Washington D.C, Gatra.com - Gelombang panas luar biasa telah menewaskan lebih dari 100 orang di India. Suhu di India diprediksi bakal lebih panas pada musim panas selanjutnya sehingga sebagian besar wilayah negara ini berpotensi menjadi terlalu panas untuk dapat dihuni.
Para ahli di Massachusetts Institute of Technology (MIT) mengatakan, jika pun dunia berhasil memotong emisi karbon, membatasi prediksi kenaikan suhu global secara rata-rata, sebagian wilayah India akan tetap menjadi sangat panas sehingga dapat menguji batas kemampuan bertahan hidup manusia.
"Masa depan gelombang panas di India tampak lebih buruk bahkan dengan mitigasi perubahan iklim yang signifikan, dan jauh lebih buruk jika tanpa ada upaya mitigasi," kata seorang profesor hidrologi dan iklim di MIT, Elfatih Eltahir dikutip dari CNN, Kamis (4/7).
Pada bulan Juni 2019, suhu di Delhi mencapai 48 derajat Celcius (118 Fahrenheit), itu suhu tertinggi yang pernah tercatat pada tiap bulan Juni.

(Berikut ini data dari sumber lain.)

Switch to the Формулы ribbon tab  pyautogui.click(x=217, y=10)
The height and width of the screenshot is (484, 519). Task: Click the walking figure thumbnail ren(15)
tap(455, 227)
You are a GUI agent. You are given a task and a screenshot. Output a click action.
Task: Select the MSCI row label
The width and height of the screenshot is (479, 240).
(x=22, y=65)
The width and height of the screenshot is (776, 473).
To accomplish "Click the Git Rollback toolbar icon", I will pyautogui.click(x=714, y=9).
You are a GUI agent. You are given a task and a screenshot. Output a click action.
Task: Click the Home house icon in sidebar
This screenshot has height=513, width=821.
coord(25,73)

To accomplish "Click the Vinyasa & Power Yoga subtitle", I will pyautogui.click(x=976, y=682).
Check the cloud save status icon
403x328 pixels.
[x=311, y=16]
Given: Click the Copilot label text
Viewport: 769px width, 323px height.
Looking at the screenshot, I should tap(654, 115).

Di sebelah barat New Delhi, Kota Churu di wilayah Rajasthan, bahkan mencapai suhu yang lebih tinggi, dengan panas hingga 50,6 Celcius (123 Fahrenheit).
Negara bagian termiskin di India, Bihar, menutup semua sekolah, perguruan tinggi, dan pusat pelatihan selama lima hari setelah gelombang panas yang menewaskan lebih dari 100 orang. Penutupan itu disertai dengan peringatan untuk tetap tinggal di dalam rumah selama gelombang panas melanda, sebuah perintah yang tidak realistis bagi jutaan orang yang perlu bekerja di luar rumah untuk mendapatkan uang.
Pada tahun lalu, ada 484 gelombang panas yang melanda seluruh bagian India, atau naik dari jumlah tahun 2010 yang hanya terjadi 21 kali. Selama periode itu, lebih dari 5.000 orang meninggal. Angka tahun ini menunjukkan adanya sedikit jeda di antara gelombang panas.